Look below for the line holding "Image resolution: width=781" and the line holding "Screen dimensions: 1600x729". Repeat those two and everything between, exactly.

-=-=-=-=-

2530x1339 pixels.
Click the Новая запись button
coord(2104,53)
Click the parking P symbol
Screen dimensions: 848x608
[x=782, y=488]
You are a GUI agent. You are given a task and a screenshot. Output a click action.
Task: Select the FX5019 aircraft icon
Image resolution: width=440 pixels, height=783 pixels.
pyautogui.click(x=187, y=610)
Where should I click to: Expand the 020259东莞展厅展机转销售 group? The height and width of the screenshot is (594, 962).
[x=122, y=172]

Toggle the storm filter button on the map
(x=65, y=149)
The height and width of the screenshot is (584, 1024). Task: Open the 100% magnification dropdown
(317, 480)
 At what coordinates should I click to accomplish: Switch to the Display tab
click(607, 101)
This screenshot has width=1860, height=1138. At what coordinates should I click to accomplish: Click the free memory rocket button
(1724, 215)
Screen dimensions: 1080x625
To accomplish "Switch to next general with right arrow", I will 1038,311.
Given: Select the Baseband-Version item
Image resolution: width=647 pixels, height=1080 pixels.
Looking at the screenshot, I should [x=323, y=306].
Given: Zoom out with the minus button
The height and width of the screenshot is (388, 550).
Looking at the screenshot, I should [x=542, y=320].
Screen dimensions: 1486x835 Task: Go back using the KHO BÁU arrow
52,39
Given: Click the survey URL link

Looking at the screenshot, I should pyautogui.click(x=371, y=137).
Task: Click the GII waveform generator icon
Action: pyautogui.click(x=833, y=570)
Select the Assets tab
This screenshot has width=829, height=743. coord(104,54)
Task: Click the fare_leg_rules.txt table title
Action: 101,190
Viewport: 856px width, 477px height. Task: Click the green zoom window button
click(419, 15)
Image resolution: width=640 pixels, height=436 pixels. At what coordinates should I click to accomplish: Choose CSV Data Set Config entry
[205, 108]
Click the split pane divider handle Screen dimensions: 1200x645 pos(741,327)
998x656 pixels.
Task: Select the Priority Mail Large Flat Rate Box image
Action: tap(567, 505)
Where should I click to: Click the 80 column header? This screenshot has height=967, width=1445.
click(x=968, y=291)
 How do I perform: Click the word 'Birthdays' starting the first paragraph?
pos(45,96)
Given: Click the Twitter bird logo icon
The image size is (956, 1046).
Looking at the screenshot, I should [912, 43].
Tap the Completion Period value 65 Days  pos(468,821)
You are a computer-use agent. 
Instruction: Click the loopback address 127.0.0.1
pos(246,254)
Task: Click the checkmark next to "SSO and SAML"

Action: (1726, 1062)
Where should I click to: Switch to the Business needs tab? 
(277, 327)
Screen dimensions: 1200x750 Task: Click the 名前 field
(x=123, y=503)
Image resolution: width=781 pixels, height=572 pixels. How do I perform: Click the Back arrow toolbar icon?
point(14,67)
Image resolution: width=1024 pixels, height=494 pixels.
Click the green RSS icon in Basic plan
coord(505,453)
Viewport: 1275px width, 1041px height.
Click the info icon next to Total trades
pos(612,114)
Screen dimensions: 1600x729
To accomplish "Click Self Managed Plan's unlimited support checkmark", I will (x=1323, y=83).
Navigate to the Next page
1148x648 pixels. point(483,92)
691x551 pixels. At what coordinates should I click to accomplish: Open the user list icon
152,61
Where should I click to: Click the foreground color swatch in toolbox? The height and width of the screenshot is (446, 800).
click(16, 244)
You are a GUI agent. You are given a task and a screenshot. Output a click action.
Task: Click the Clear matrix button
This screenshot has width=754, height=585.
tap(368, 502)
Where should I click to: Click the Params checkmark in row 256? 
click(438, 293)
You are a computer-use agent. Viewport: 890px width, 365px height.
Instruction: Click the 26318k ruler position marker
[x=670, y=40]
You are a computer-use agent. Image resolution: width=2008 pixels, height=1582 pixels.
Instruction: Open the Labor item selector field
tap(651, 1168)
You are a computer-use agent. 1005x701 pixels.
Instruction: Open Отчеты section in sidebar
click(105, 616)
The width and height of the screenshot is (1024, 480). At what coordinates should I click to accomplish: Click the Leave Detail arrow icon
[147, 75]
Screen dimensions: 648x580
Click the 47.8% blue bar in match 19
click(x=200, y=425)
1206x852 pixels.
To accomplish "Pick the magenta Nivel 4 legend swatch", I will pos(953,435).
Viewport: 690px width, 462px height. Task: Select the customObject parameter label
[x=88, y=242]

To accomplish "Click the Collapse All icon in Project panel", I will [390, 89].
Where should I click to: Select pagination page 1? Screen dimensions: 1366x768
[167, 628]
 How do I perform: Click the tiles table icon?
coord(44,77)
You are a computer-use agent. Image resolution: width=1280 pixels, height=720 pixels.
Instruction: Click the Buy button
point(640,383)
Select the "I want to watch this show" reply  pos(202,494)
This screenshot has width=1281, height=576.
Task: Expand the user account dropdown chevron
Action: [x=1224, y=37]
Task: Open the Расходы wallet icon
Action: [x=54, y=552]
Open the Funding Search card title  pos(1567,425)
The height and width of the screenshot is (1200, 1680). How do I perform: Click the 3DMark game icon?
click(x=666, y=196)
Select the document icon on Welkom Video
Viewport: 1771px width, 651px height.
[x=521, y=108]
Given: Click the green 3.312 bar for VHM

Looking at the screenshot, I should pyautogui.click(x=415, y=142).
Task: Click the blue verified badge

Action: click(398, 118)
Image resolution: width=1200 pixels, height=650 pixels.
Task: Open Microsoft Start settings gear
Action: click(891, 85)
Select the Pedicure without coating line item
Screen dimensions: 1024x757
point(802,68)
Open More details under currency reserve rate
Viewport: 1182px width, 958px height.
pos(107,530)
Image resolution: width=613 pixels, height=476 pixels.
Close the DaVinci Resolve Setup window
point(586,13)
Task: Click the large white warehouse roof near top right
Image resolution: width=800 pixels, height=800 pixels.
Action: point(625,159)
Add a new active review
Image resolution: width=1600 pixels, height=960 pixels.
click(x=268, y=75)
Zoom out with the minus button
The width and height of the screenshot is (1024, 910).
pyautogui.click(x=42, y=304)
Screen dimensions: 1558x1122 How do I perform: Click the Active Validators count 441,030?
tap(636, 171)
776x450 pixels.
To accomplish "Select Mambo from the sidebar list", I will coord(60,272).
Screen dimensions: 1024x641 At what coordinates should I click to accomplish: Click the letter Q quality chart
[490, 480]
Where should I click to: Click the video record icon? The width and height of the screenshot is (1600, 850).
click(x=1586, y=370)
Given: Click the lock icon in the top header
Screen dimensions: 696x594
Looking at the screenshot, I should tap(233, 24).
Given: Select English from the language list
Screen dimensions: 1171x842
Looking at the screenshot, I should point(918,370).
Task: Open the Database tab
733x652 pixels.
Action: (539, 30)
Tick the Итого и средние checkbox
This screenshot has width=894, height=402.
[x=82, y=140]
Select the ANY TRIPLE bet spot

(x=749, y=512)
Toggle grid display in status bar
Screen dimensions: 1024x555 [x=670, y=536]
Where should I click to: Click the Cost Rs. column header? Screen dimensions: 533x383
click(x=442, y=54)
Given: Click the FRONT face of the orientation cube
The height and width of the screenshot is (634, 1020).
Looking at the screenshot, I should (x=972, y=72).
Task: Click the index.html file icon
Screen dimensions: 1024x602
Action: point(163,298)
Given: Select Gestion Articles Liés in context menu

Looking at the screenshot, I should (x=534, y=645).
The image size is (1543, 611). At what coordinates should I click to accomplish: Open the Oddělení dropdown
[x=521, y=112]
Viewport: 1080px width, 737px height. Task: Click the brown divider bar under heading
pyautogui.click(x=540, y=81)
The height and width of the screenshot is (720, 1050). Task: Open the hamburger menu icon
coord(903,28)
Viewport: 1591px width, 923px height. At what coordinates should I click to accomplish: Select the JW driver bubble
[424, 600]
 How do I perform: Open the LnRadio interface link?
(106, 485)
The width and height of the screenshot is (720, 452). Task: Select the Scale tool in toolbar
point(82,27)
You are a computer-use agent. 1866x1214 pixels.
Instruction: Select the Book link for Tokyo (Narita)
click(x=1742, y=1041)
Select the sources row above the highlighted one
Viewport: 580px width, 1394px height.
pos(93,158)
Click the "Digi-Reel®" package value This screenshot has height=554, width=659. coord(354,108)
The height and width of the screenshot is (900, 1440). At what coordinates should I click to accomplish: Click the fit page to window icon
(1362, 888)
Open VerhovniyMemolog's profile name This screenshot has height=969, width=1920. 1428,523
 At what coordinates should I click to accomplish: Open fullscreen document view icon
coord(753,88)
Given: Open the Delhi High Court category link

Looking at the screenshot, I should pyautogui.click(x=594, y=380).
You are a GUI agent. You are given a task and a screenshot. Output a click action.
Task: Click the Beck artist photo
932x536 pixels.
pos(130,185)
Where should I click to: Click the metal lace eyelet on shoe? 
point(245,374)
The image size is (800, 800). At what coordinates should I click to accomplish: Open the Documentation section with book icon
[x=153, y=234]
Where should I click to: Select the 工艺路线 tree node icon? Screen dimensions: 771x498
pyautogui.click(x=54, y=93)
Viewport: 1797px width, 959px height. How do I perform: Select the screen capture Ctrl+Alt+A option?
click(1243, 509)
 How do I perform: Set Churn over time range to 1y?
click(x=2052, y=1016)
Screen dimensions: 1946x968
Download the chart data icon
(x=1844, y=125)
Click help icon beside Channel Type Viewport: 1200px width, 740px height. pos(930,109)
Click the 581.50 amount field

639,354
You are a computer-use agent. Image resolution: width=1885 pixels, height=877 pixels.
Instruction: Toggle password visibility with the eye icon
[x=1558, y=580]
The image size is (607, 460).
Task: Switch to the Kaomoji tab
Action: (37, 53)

-=-=-=-=-

OUTPUT OF THE TASK:
Image resolution: width=781 pixels, height=572 pixels. How do I perform: Click the Back arrow toolbar icon?
point(14,67)
Image resolution: width=1024 pixels, height=494 pixels.
Click the green RSS icon in Basic plan
coord(505,453)
Viewport: 1275px width, 1041px height.
Click the info icon next to Total trades
pos(612,114)
Screen dimensions: 1600x729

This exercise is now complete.